The scheme is described as ‘essential’ if the UK is to meet its environmental targets set by the EU. It has already been under consideration for years, but looks like it may soon get the green light. There are plenty of reasons to believe that would be a mistake. Construction work would destroy several of London’s green spaces, and worsen the already terrible congestion on the roads. The impact on residents’ bills would be dramatic. But what worries me most of all is the scale of the project, and how the risks involved in such a big project would be dealt with.


Let us imagine, hypothetically, what would happen if the project suffered major cost overruns. The likelihood of this happening is debatable, but the precedent set by another giant tunnelling project, Boston’s ‘Big Dig’ should leave us pessimistic. The Big Dig was expected to take 16 years and cost $6bn*. Instead it took 27 years and cost $22bn. In the event such a cost overrun occurred, who would be liable?
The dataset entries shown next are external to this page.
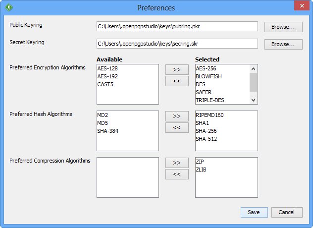This screenshot has width=313, height=228.
Task: Select BLOWFISH in selected encryption list
Action: [x=209, y=76]
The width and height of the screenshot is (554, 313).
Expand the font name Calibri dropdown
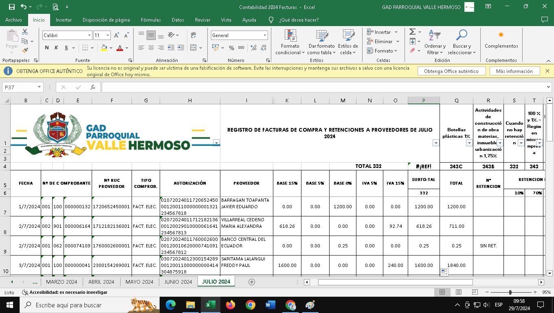tap(89, 35)
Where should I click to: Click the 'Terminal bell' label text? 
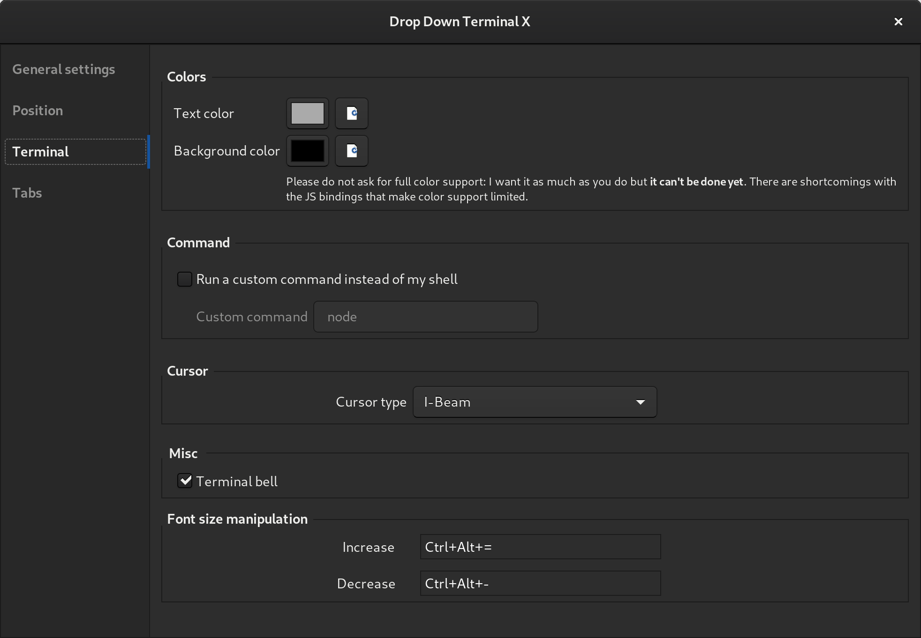(x=237, y=482)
In the first instance, Thames Water should be expected to shoulder the risk. But an overrun of several billion could force the company into bankruptcy. But you cannot just ‘wind up’ a utility – it delivers water to 14m people after all - and so it would likely be bailed out by the government. And so in the end the project risk would fall on Thames Water bill payers and the British taxpayers.

The contractors and project managers engaged to undertake the project would not be blind to this fact. It would set up the perverse incentive for firms to underestimate the costs initially, but not to control them properly later. This has happened before when Metronet, the Public Private Partnership tasked with upgrading parts of London’s Underground went spectacularly bust.

If a mega-project is by its nature untenable, then what are the alternatives? In my opinion, the way this question is framed could be critical in coming up with innovative solutions. When the problem is sewers overflowing, it is easy to conclude ‘we need more sewers.’ But that is like seeing congested roads and saying ‘let’s build more of them,’ an idea that was discredited first in 1962 and now by more recent research. How about finding ways to reduce the volumes that go into the sewers in the first place? Or developing micro-scale sewerage treatment plants (analogous to micro-generation) and build several hundred around London? How about finding a way to siphon rain-water into the Thames? Or increasing capacity by installing more pumps? More and better ideas like these might be discovered if the problem was opened up to wider debate in the public and in engineering departments around the world.